For the pink and purple
Pleroma urvilleanum, synonym Tibouchina urvilleana, is a species of flowering plant in the family Melastomataceae, native to Brazil.

The tibouchinas are in flower. They are magnificent trees, a blaze of colour, purple and pink. They are not indigenous, which always causes some ire among the perfectionists, but they are simply beautiful.
Here at the Margate Retirement Village, both are in flower right now, but perhaps some are beginning to go off. The tibouchina was originally from Brazil; it’s a tropical shrub or tree and obviously does very well on the South Coast of KZN.
The tree oracles have no hint of how the tibouchina arrived here, but like so many of our ‘local’ glories, like cosmos, they came in with horse fodder from South America for British cavalry regiments during the South African war 125 years ago.
The Village is ablaze with them, pink and purple, brightening up our lives.
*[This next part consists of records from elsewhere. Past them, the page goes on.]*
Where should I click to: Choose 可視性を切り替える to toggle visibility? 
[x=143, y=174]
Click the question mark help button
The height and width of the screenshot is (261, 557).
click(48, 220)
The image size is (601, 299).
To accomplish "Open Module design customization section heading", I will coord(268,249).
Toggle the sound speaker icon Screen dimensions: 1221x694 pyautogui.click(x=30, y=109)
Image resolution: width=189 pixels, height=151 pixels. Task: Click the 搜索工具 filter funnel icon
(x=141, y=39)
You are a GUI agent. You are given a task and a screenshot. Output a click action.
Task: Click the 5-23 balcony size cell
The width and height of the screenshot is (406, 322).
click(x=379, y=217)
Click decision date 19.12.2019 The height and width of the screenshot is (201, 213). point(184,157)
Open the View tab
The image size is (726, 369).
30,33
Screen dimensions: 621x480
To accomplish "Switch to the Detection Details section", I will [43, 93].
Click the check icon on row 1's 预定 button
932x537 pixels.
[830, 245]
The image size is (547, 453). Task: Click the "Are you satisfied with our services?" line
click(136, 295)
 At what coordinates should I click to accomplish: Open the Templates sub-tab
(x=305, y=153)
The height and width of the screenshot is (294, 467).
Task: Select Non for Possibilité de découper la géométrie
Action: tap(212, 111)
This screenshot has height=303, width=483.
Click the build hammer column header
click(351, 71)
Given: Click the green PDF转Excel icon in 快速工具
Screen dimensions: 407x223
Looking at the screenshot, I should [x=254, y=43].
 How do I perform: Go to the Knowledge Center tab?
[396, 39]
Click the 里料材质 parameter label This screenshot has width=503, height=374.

Our pet tibouchina now overhangs our front veranda, not only shading our cottage but leaving its falling flowers on every available surface. We love it.
Trees are so important in our lives. Reflect back to earlier times in our development, when natural forests covered too much of the earth. Trees provided the wood for housing (apart from caves); they were there to make everyday tools and weapons.
Once fire had been captured and made, perhaps a million years ago, it was trees again, providing light, heat, fuel for cooking, and, quite simply, comfort. Let’s hear it for trees and the pink and purple.